I've got a feeling I got this album after seeing it advertised in the NME, back in those mid-eighties days when that magazine had yet to undergo its middlebrow makeover, and young people like me could absorb an education in the liberal syllabus of Ballard, Burroughs, Barthes, Bresson and, errr, Tarkovsky from its pages. Add this to the list of "posts explaining why NME isn't as good as was it was back in [insert appropriate decade here]."
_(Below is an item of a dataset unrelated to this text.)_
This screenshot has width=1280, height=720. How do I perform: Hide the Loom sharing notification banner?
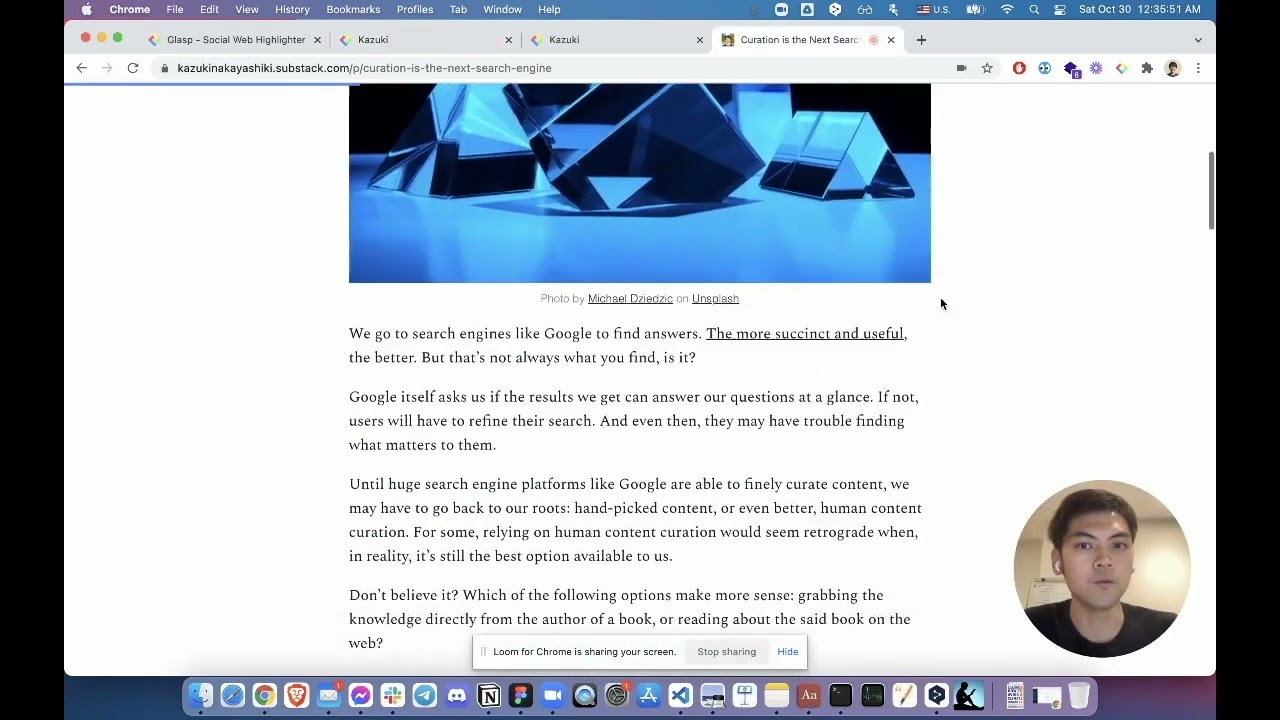tap(787, 651)
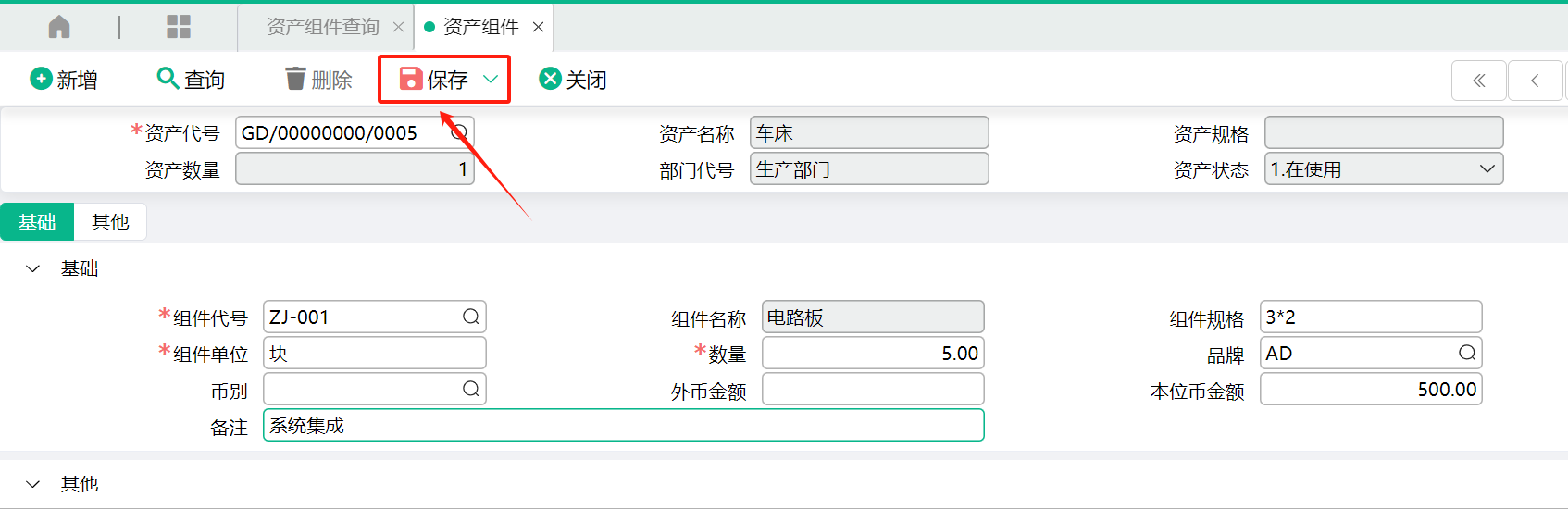Collapse the 其他 section at bottom

pyautogui.click(x=33, y=484)
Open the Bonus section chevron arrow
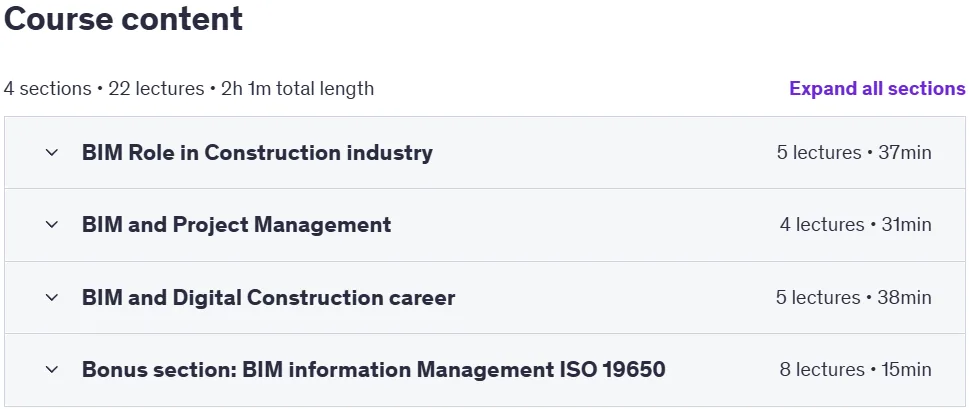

It's an historical curio, and I won't pretend that I play it frequently. You really need your historian's sensibility to appreciate it fully, too. I listen through the prism of what has followed, and I hear the influence of/on early jazz of Antonio Russolo's Corale and Serenata, I hear pre-echoes of Luciano Berio's much later compositions in Hugo Ball's pieces for voice, and some of Giacomo Balla's works sound very modern, and reminiscent of the vaguely dadaist pop of Yello (it's a long time since I thought of them: I must go an check out how some of their old recordings sound now). Thus much of the revolutionary impact of these recordings has been absorbed and digested by our culture in the 80 or 90 years since they were made. Perhaps just Kurt Schwitters still sounds completely sui generis (notwithstanding the efforts of Messrs Eno and Byrne to channel him on songs like I Zimbra).
Of course the album, compiled by Colin Fallows and released by the Ark label in Liverpool, is no longer available. However, thanks to the wonderful people at UbuWeb, you can hear it all online.